Tech companies should scope business models that do not rely on programmatic advertising and do not prioritize engagement above human rights, privacy, and safety, allowing users greater choice and control over their online experience and personal data.

Advertisers should demand transparency in digital advertising processes from the tech sector to help ensure that ad budgets do not inadvertently fund disinformation or hate or undermine human rights.

Tech companies and AI developers should ensure meaningful transparency and allow researchers and academics access to data while respecting user privacy, commission publicly available independent audits and co-develop industry accountability frameworks.

Rebind | Read Like Never Before With Experts, AI, & Original Content

Experience the next chapter in reading with Rebind: the first AI-reading platform. Embark on expert-guided journeys through timeless classics.
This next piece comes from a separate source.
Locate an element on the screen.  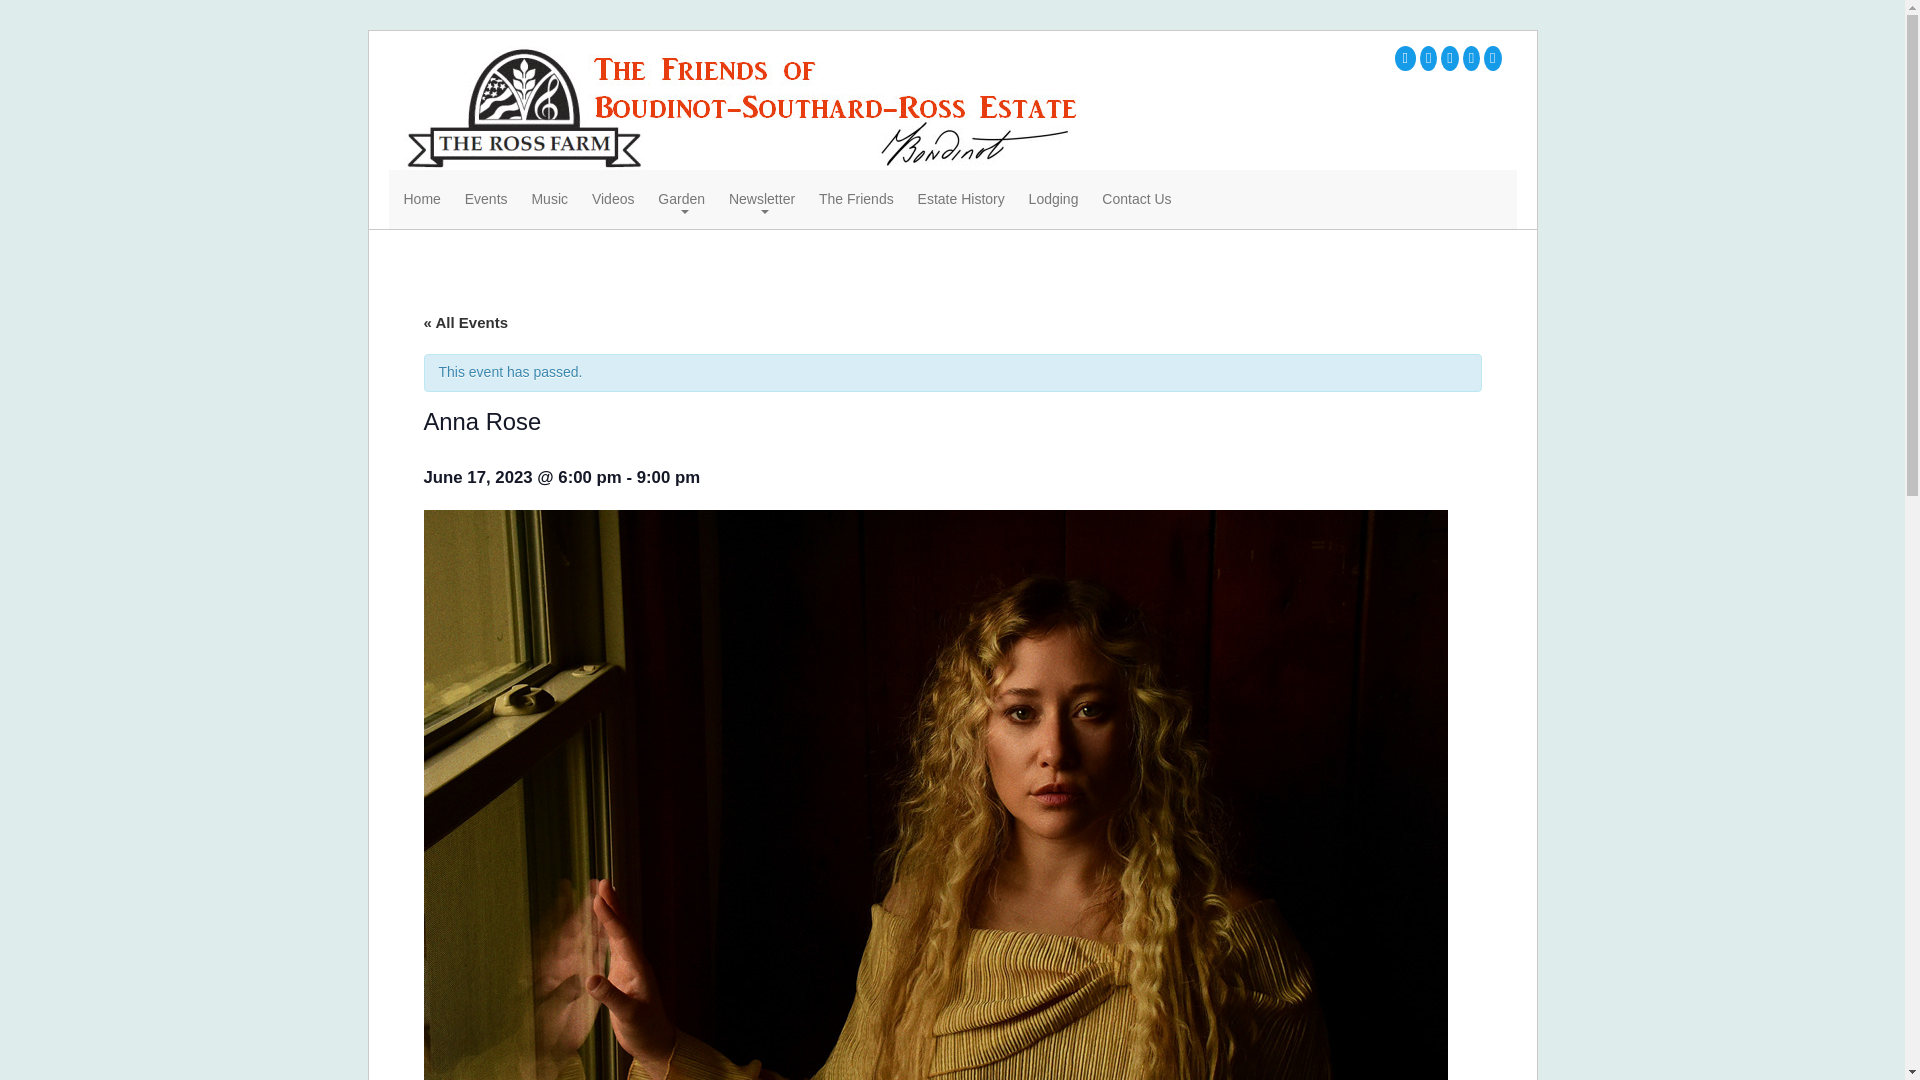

From a NYTimes story I learned about John Kaag’s new initiative Rebind | Read Like Never Before With Experts, AI, & Original Content. The philosophers Kaag and Clancy Martin have teamed up with an investor to start a company that create AI enhanced “rebindings” of classics. They work with out of copyright book and then pay someone to interpret or comment on the book. The commentary is then used to train an AI with whom you can dialogue as you go through the book. The end result (which I am on the waitlist to try) will be a reading experience enhanced by interpretative videos and chances to interact. It answers Plato’s old critique of text that you can ask questions of it. Now you can.

This reminds me of an experiment by Schwitzgebel, Strasser, and Crosby who created a Daniel Dennett chatbot. Here you can see SChwitzgebel’s reflections on the project.

This project raised ethical issues like whether it was ethical to simulate a living person. In this case they asked for Dennett’s permission and didn’t give people direct access to the chatbot. With the announcements about Apple Intelligence it looks like Apple may provide an AI that is part of the system that will have access to your combined files so as to help with search and to help you talk with yourself. Internal dialogue, of course, is the paradigmatic manifestation of consciousness. Could one import one or two thinkers to have a multi-party dialogue about ones thinking over time … “What do you think Plato; should I write another paper about ethics and technology?”